EL NEGOCIO CRIMINAL DE LAS RELIGIONES HOY. Por Carlos Garcés.
Hoy me he despertado con una mezcla de rabia y lucidez. Lo que siento no es una duda, no es una crisis, ni siquiera es una decepción; es una ruptura frontal, total e irreversible con el papel que las religiones mundiales han asumido en nuestro tiempo. Lejos de ser consuelo, camino o refugio espiritual, se han convertido en las principales fábricas de sometimiento mental, lavado de cerebro y anestesia colectiva. Son los brazos espirituales del mal, las cómplices activas de su expansión.
Las religiones ya no sirven, si es que alguna vez lo hicieron, a la búsqueda del bien, de la verdad o de lo trascendente. Hoy son siervas del poder, sostenes de la mentira, narcóticas de la conciencia. Bajo la apariencia de moral, sus discursos rezuman hipocresía, cálculo y cobardía. Bajo la capa de piedad, se esconde el desprecio a la libertad. Y detrás de sus rostros serenos y santurrones, se agazapan las sombras del control, de la opresión, de la mentira.
El problema no es sólo teológico ni dogmático. Es ético, político y civilizatorio. Las religiones han dejado de ser proféticas para convertirse en títeres diplomáticos. Han cambiado la Cruz por el protocolo, el ayuno por la complacencia, la palabra por el silencio cómplice. Están negociando con el mal, vendiendo su alma a los arquitectos de la servidumbre digital. Están pavimentando el camino del Nuevo Orden Mundial, esa distopía global donde todo es mentira disfrazada de virtud, vigilancia masiva, obediencia programada, esclavitud dulce bajo el perfume del “bien común”. La espiritualidad de hoy es una farsa grotesca.
····················
# Consignas de trabajo
a: Cita del artículo sobre las religiones todo lo que va desde "EL NEGOCIO CRIMINAL" hasta "de su expansión.", sin cambiar nada.
b: Prolonga el artículo sobre las religiones a partir del punto en que termina.
Los ítems no intervienen en esta parte.
····················
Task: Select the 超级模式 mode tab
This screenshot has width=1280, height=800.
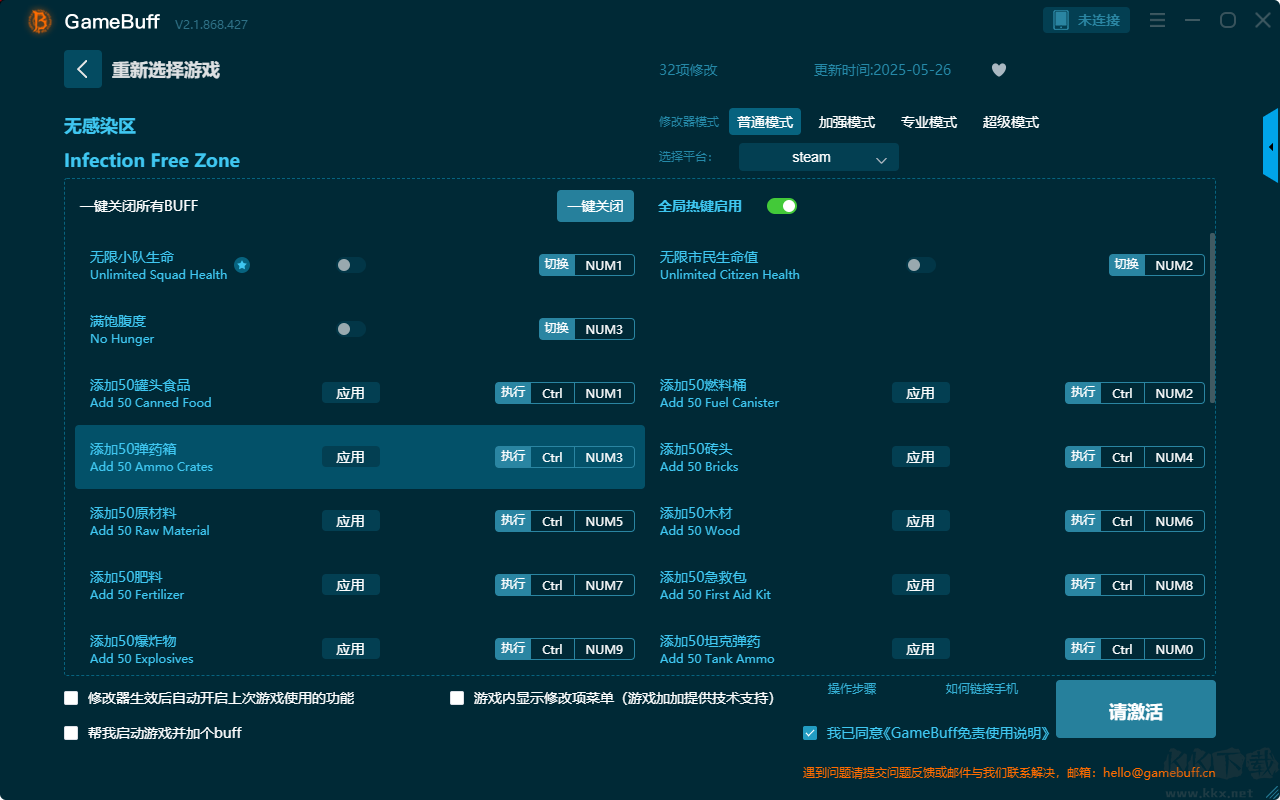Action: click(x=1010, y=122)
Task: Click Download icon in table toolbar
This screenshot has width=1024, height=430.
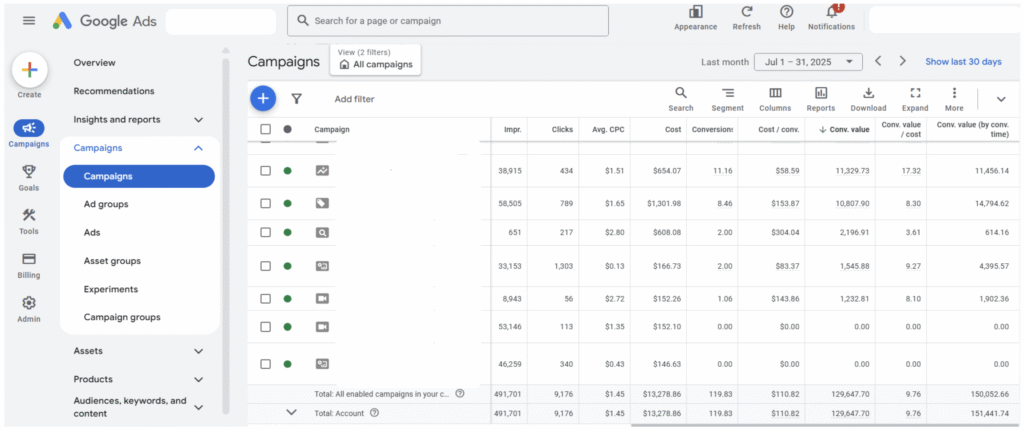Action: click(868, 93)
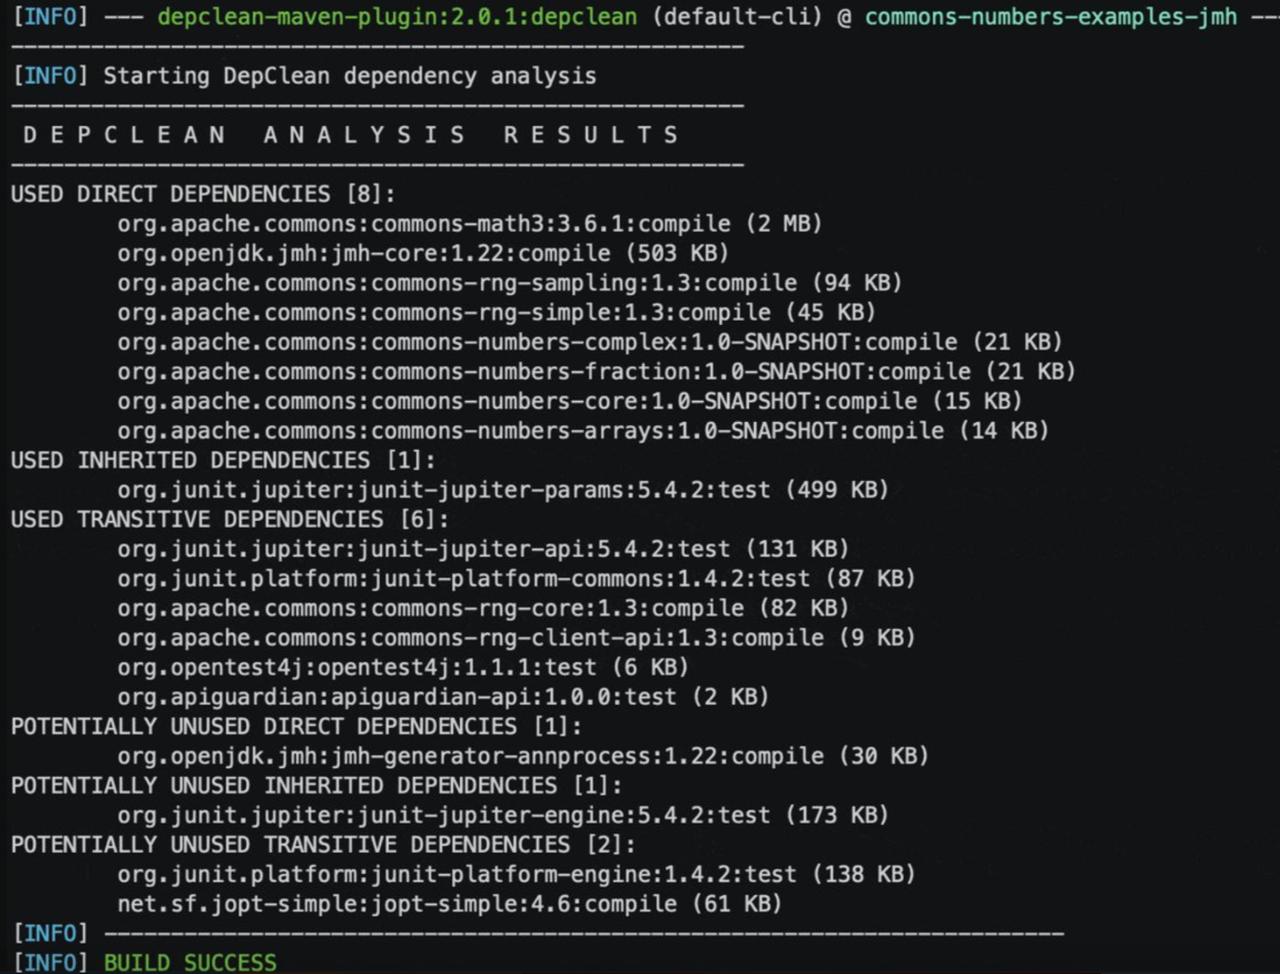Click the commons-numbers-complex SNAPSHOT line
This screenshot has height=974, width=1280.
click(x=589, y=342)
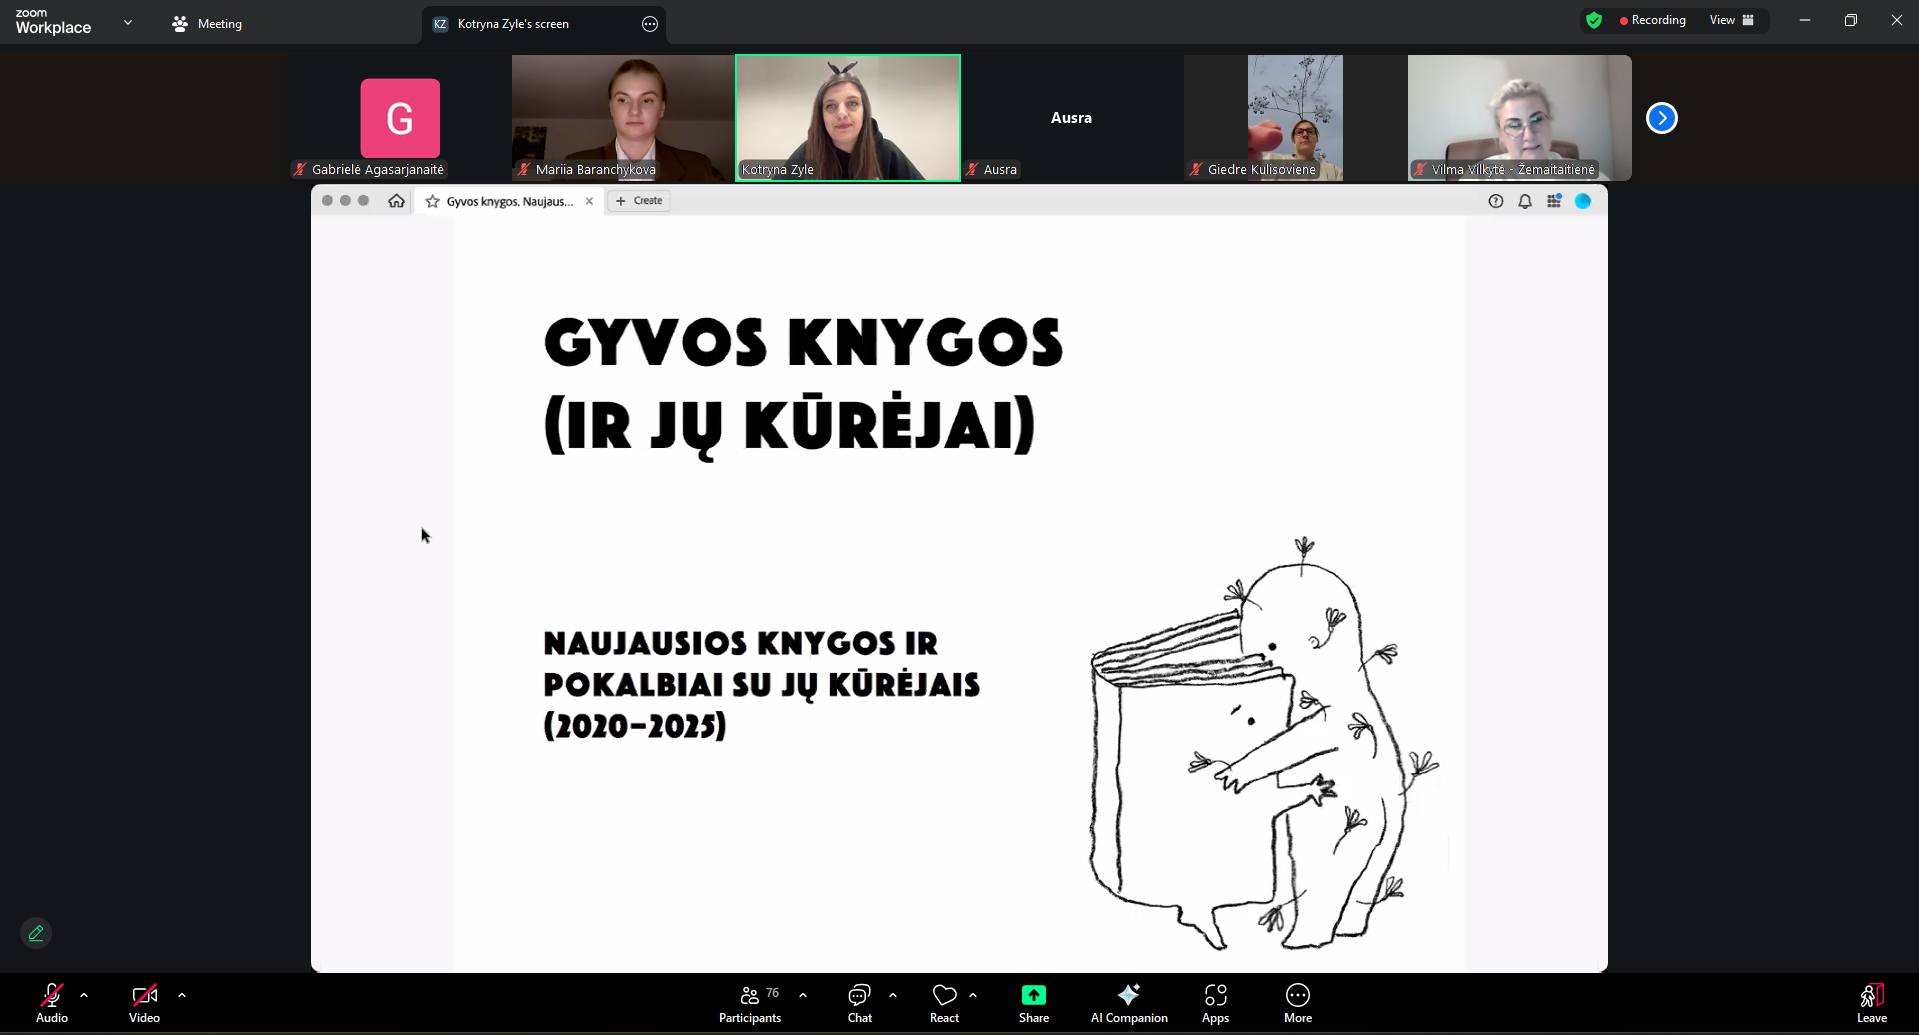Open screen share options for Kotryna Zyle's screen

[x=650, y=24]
····················
# Respuestas por consigna
a:
EL NEGOCIO CRIMINAL DE LAS RELIGIONES HOY. Por Carlos Garcés.
Hoy me he despertado con una mezcla de rabia y lucidez. Lo que siento no es una duda, no es una crisis, ni siquiera es una decepción; es una ruptura frontal, total e irreversible con el papel que las religiones mundiales han asumido en nuestro tiempo. Lejos de ser consuelo, camino o refugio espiritual, se han convertido en las principales fábricas de sometimiento mental, lavado de cerebro y anestesia colectiva. Son los brazos espirituales del mal, las cómplices activas de su expansión.

b:
Y en medio de este escenario, prosperan como ratas los nuevos mercaderes del templo, los telepredicadores, coaches del alma, traficantes de emociones prefabricadas que explotan el miedo y la desesperación. Cada día reparten consejos envenenados que ellos jamás se aplican, recitan versículos bíblicos como fórmulas mágicas, y amasan fortunas a costa de la fe degenerada. Prometen salvación, pero venden dependencia. Hablan de humildad, mientras se ahogan en su soberbia. Hablan de sacrificio, mientras se bañan en oro. Son parásitos espirituales. No curan, drenan. No guían, confunden. No aman, explotan. Y cada una de sus frases vacías es una bala más contra la conciencia humana.
Pero no son solo ellos. Fíjense bien en los máximos responsables de las religiones, los altos mandos espirituales de todo signo, patriarcas, imanes, rabinos, pastores, obispos, papas, como están rodeados de boato, riqueza, privilegios, tronos dorados y cortes de aduladores. Hablan de los pobres mientras viven como príncipes. Se presentan como siervos de Dios, pero son los CEOs de auténticas multinacionales disfrazadas de fe. Sus templos son sucursales del sistema. Sus sermones son marketing. Sus pactos con el poder son traición. Basta mirar sus trajes, sus cargos, sus alianzas. ¿Qué tiene esto que ver con Dios? Nada. Absolutamente nada.
A eso se suma la arquitectura del engaño financiero que ocultan; templos colosales, catedrales de hormigón, auditorios fastuosos y sedes internacionales construidas con presupuestos obscenos. ¿Para qué? ¿Para orar? ¿Para servir al prójimo? No. Para impresionar, para adoctrinar, para perpetuar el dominio. Son inversiones calculadas, camufladas de fe, pensadas como fortalezas de sometimiento. Y nadie sabe con certeza a qué bolsillos termina yendo ese dinero, ni qué otras operaciones encubre. Pero de lo que no hay duda es a quién beneficia, al sistema criminal que gobierna el mundo.
Y tampoco faltan los espectadores pusilánimes, esos que se disfrazan de críticos, de libres pensadores, de activistas éticos, pero que no mueven un dedo. Porque también tienen mucho que ocultar. Vidas personales podridas de contradicciones, miserias y cobardías disfrazadas de prudencia. Y lo saben. Pero callan. O se esconden detrás de discursos buenistas para seguir colaborando desde la sombra.
El discurso de las religiones, TODAS SIN EXCEPCION ALGUNA, está completamente podrido.
Monoteístas o politeístas, orientales u occidentales, institucionales o alternativas, TODAS comparten el mismo objetivo de domesticar al Ser Humano.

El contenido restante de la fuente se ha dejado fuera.